Full-Scale Demonstration Testing of Ntensify Low Energy Biological Nutrient Removal

Background
The Rochester Water Reclamation Facility (WRF) treats an average daily flow of roughly 12 million gallons per day (mgd). The WRF consists of a two-stage high purity oxygen activated sludge train and parallel air activated sludge biological nutrient removal train. The City faces three impeding challenges of (1) its existing cryogenic oxygen plant is reaching the end of its useful life, (2) more restrictive nutrient discharges requirements, and (3) need for additional treatment capacity. To address these challenges, the WRF is converting its existing processes to a single sludge nitrifying enhanced biological phosphorus removal (EBPR) system with consideration to implement Ntensify low energy biological nutrient removal (BNR) which includes advanced aeration control coupled with a metabolic selector and hydrocyclone gravimetric selector to promote excellent sludge quality. Objective Conduct full-scale demonstration testing of the low energy BNR configuration which promotes simultaneous nitrification-denitrification (SND) with EBPR to define treatment performance, energy and chemical reduction, and sludge quality impacts. Evaluate full-scale testing results along with subsequent process modeling to determine facility needs for implementation and methods to optimize BNR performance. Lessons learned during the demonstration test will also be presented.
Methodology
Full-scale demonstration testing was conducted on the air activated sludge train (ABC) from March 2021 through present. The ABC test train was modified to include a hydrocyclone wasting station and effluent nitrogen sensor. (Figure 1). Throughout the test, sampling and field testing was completed to document system performance including the following: - Routine demonstration test train operating data including influent and effluent concentrations. - Bioreactor nitrogen and phosphorus profiles. - Specific ammonia removal rate testing under low and high dissolved oxygen (DO) concentrations. - Column settling and flocculation testing to define settling and flocculation impacts. A BioWinTM process model was then calibrated to the test results and will be used to evaluate full-scale facility requirements and methods to optimize system performance.
Results
Nitrogen. Figure 2 shows the effluent total inorganic nitrogen (TIN) discharges during testing. Low energy operations reduced effluent TIN discharges that ranged from 20 to 28 mg N/L to an average of 12 mg N/L after optimizing DO and airflow settings. Bioreactor nitrogen profiling showed TIN reduction is complete by Zone 2/3 (Figure 3). Specific ammonia removal rate (SARR) testing showed reducing the operating DO to 1.0 mg/L or less decreased the SARR by roughly 50 percent. However, the SARR can be recovered by simply increasing the DO operating level (Figure 4), which is critical for this facility which has a history of suppressed nitrification rates due to industrial contributions.

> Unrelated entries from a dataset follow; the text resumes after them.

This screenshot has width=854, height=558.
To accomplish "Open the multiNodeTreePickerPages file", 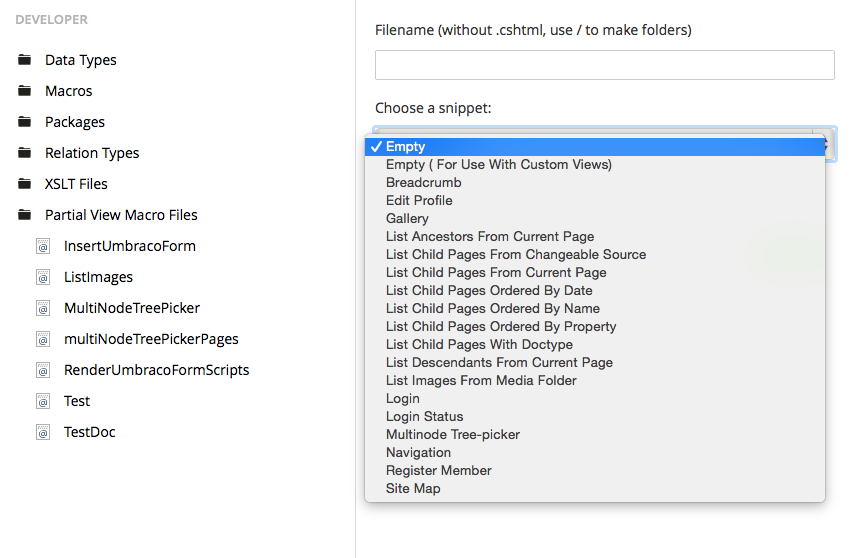I will [x=151, y=339].
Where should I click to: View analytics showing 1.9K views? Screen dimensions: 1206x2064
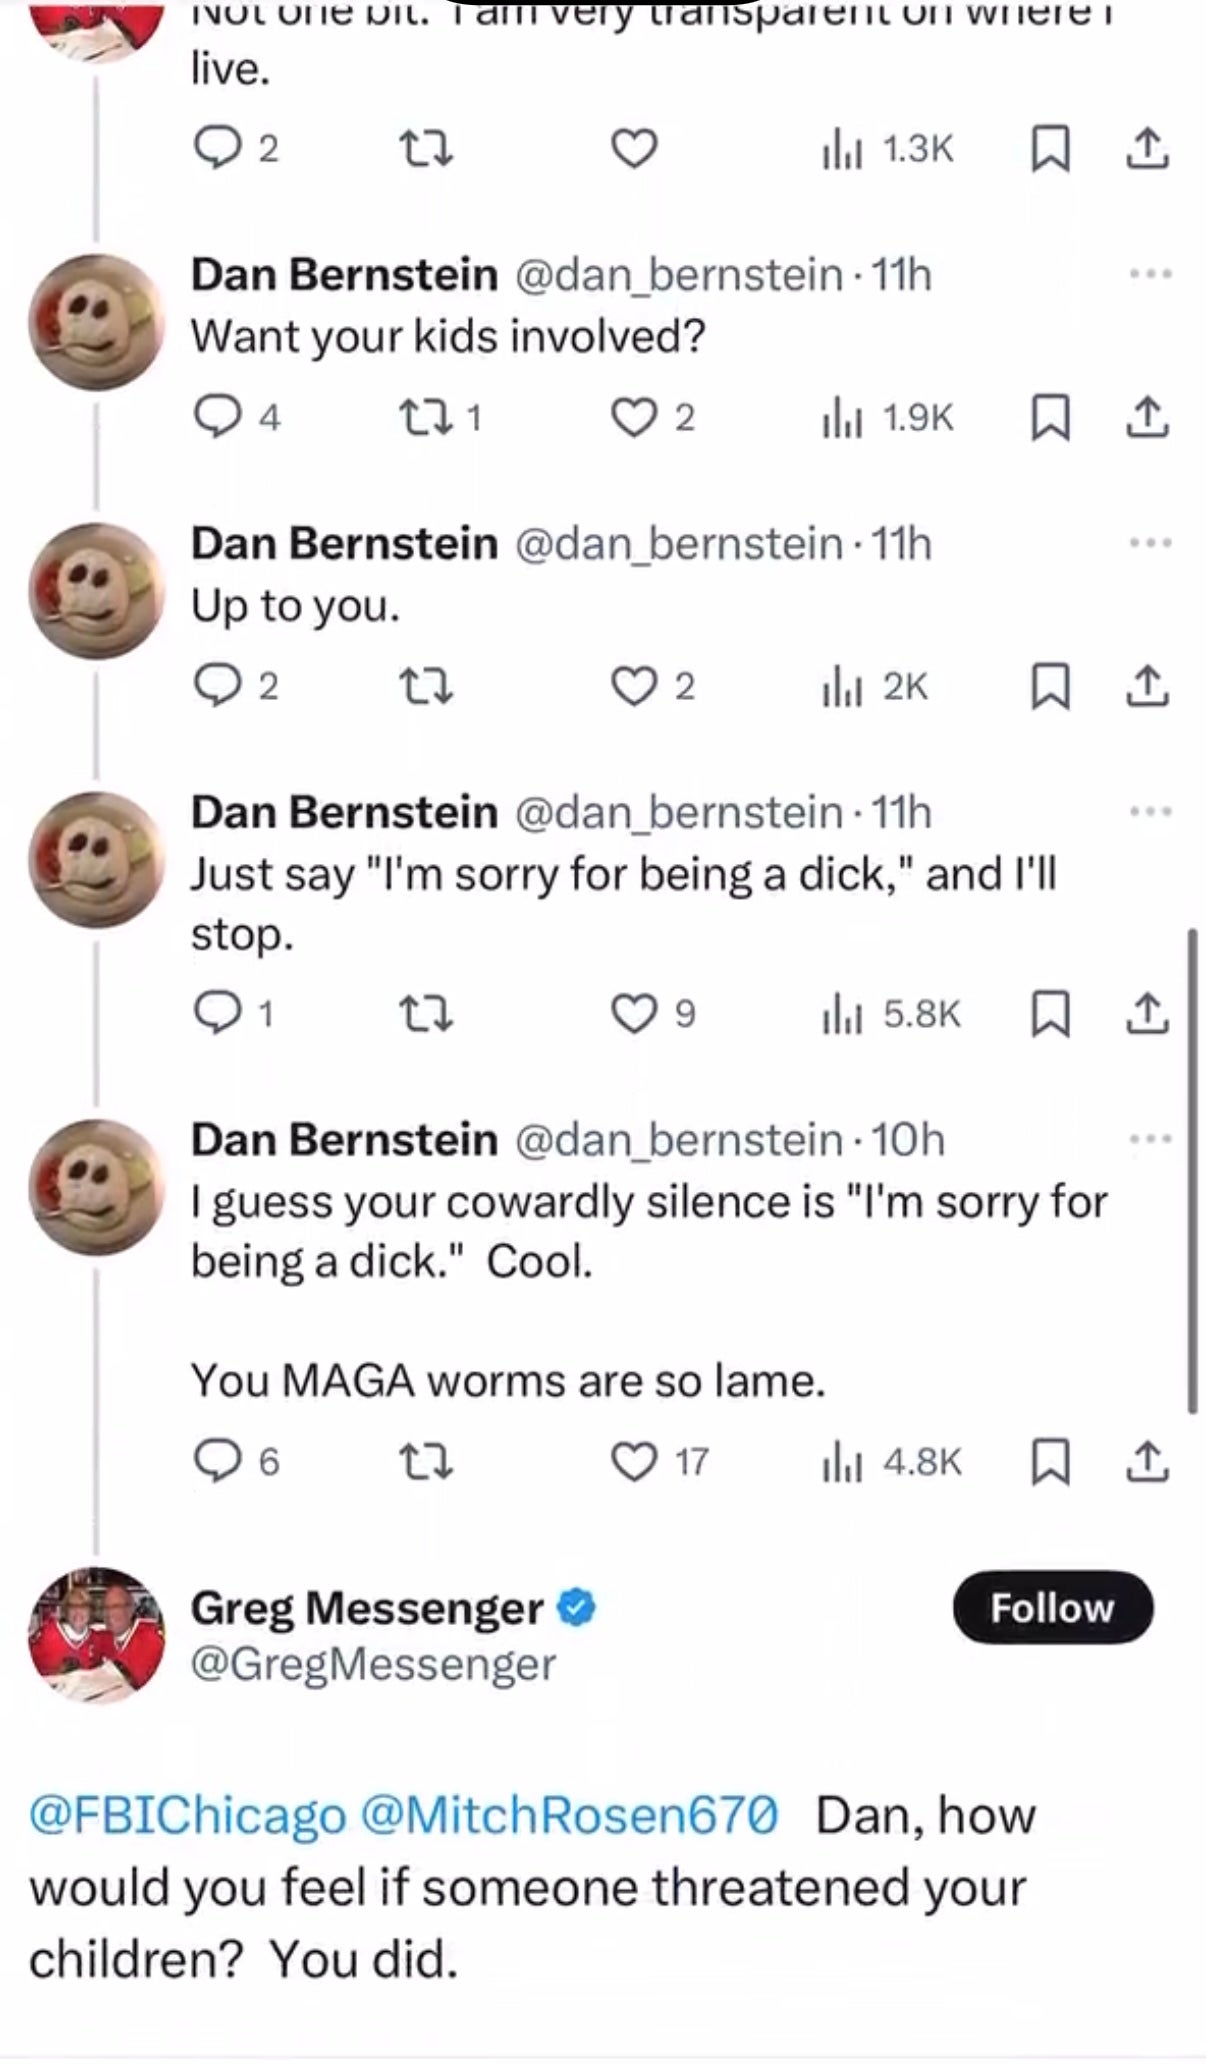click(x=888, y=418)
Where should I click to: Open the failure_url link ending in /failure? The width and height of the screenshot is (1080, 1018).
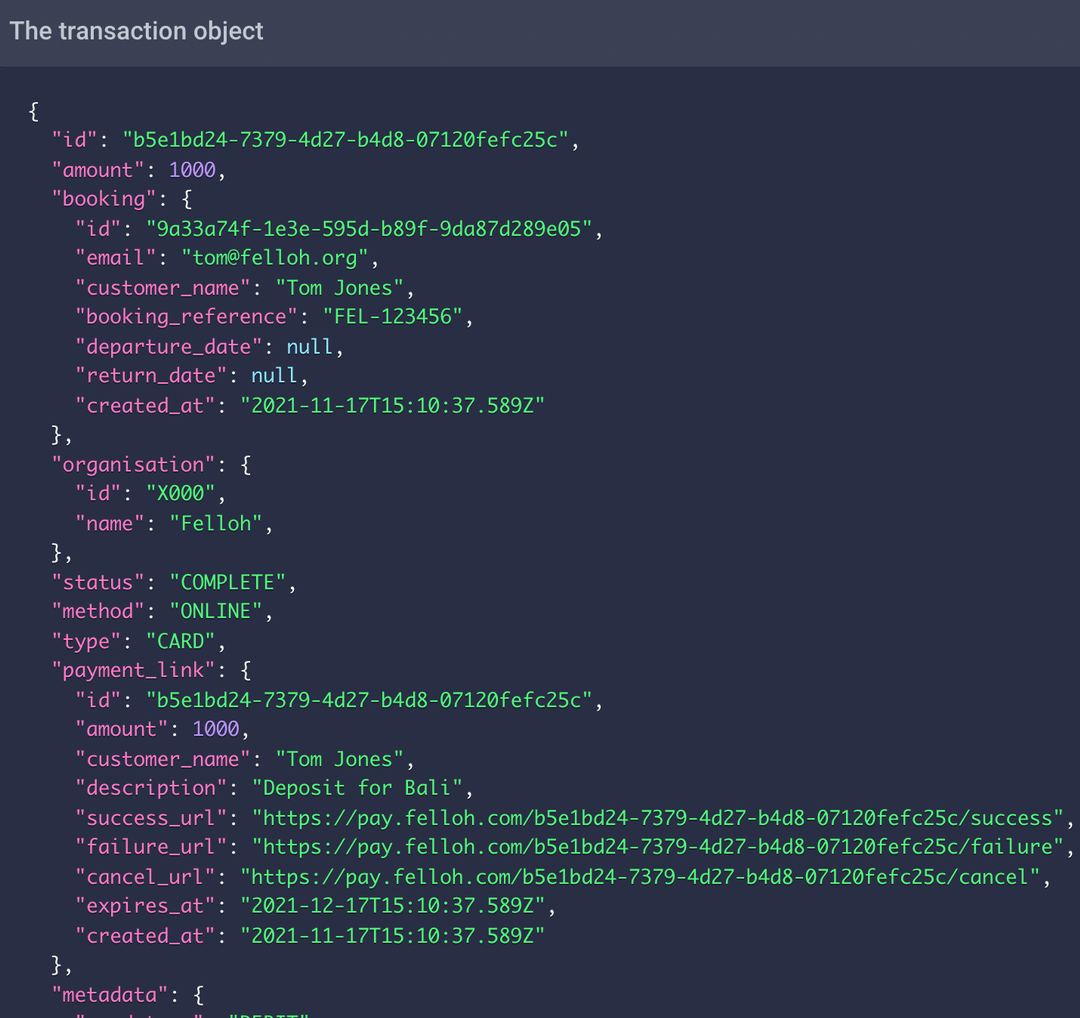[658, 847]
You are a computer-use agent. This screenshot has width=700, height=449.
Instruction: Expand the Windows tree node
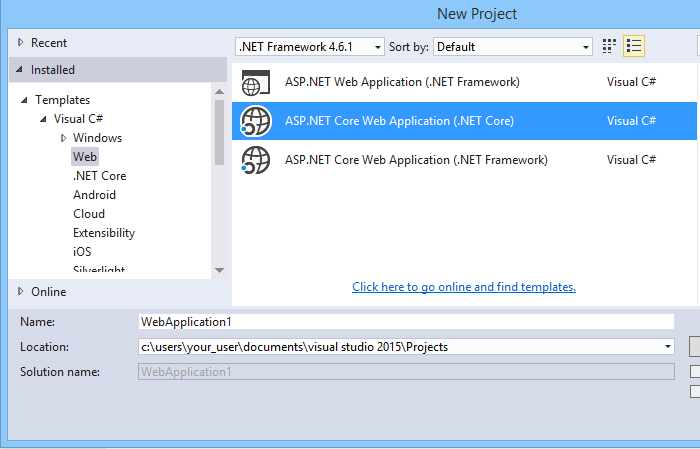pyautogui.click(x=64, y=138)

Phosphorus. Figure 5 presents the effluent ortho-phosphate during the demonstration test. Demonstration test effluent phosphate discharges were excellent with reduced discharges and variability compared to the same period of previous years. Alum usage for phosphate control also decreased by 25 percent or more. (Figure 6) Bioreactor phosphate profiles will be presented showing phosphorus release and uptake were not impact by low DO operations.
Aeration. Aeration airflows required under low DO operations were 50 to 60 percent of past operations with DO levels of 1.5 mg/L. (Figure 7).
This paper will present how the target operating DO concentration and airflow distribution between zones were key factors in reducing aeration requirements.
Sludge Quality. Full-scale testing showed sludge quality was not impacted by low DO operations as sludge volume index values (SVIs) and effluent suspended solids were typical of past operations. Flocculation testing showed the low DO solids flocculated equal to or better than previous testing at higher DO concentrations. Settling column tests showed the low DO solids settled and compacted as expected based upon measured SVI. (Figure 8)
Full-scale Implementation. Facility requirements for full-scale implementation will be compared to a more traditional approach. In addition, methods to improve system performance such as a fully automated ABAC system and increasing mixed liquor recycle flows will be presented.
Conclusions
Full-scale testing of the Ntensify low energy BNR configuration has shown to improve and stabilize effluent quality, reduced chemical usage, and significantly reduce aeration energy without impacting sludge quality.